WHAT THE EXERCISE ASKS
The complete set of records below must be repeated precisely as given.

── DATA EXTRACTS

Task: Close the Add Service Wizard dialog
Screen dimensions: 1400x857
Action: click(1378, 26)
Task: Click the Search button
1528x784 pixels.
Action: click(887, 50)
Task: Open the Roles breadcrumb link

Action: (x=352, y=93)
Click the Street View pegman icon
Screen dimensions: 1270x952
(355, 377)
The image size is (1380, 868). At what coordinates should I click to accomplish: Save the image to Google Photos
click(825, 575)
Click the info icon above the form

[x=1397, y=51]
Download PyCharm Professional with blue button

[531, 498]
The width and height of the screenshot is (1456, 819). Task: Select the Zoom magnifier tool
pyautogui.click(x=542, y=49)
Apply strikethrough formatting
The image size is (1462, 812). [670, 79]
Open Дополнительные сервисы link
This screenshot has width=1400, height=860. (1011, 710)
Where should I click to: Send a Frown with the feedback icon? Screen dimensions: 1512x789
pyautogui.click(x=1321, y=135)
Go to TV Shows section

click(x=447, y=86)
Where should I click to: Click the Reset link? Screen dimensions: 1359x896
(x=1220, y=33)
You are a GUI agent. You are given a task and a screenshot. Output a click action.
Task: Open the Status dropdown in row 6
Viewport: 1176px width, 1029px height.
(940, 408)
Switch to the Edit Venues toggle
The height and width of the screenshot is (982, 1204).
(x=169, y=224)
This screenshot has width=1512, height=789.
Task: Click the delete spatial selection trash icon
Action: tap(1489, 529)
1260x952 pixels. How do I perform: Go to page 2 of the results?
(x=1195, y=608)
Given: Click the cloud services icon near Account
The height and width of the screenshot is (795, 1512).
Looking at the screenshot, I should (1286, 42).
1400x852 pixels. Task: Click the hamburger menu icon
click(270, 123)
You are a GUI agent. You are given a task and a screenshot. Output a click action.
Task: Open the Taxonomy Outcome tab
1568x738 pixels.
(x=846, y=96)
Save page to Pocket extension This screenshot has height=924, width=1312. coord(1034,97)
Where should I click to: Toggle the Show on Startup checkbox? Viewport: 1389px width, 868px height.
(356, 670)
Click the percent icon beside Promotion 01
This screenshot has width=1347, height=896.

────

EXERCISE SOLUTION
Task: Close the Add Service Wizard dialog
Screen dimensions: 1400x857
Action: click(1378, 26)
Task: Click the Search button
1528x784 pixels.
Action: click(887, 50)
Task: Open the Roles breadcrumb link

Action: (x=352, y=93)
Click the Street View pegman icon
Screen dimensions: 1270x952
(355, 377)
The image size is (1380, 868). At what coordinates should I click to accomplish: Save the image to Google Photos
click(825, 575)
Click the info icon above the form

[x=1397, y=51]
Download PyCharm Professional with blue button

[531, 498]
The width and height of the screenshot is (1456, 819). Task: Select the Zoom magnifier tool
pyautogui.click(x=542, y=49)
Apply strikethrough formatting
The image size is (1462, 812). [670, 79]
Open Дополнительные сервисы link
This screenshot has width=1400, height=860. (1011, 710)
Where should I click to: Send a Frown with the feedback icon? Screen dimensions: 1512x789
pyautogui.click(x=1321, y=135)
Go to TV Shows section

click(x=447, y=86)
Where should I click to: Click the Reset link? Screen dimensions: 1359x896
(x=1220, y=33)
You are a GUI agent. You are given a task and a screenshot. Output a click action.
Task: Open the Status dropdown in row 6
Viewport: 1176px width, 1029px height.
(940, 408)
Switch to the Edit Venues toggle
The height and width of the screenshot is (982, 1204).
(x=169, y=224)
This screenshot has width=1512, height=789.
Task: Click the delete spatial selection trash icon
Action: tap(1489, 529)
1260x952 pixels. How do I perform: Go to page 2 of the results?
(x=1195, y=608)
Given: Click the cloud services icon near Account
The height and width of the screenshot is (795, 1512).
Looking at the screenshot, I should (1286, 42).
1400x852 pixels. Task: Click the hamburger menu icon
click(270, 123)
You are a GUI agent. You are given a task and a screenshot. Output a click action.
Task: Open the Taxonomy Outcome tab
1568x738 pixels.
(x=846, y=96)
Save page to Pocket extension This screenshot has height=924, width=1312. coord(1034,97)
Where should I click to: Toggle the Show on Startup checkbox? Viewport: 1389px width, 868px height.
(356, 670)
Click the percent icon beside Promotion 01
This screenshot has width=1347, height=896.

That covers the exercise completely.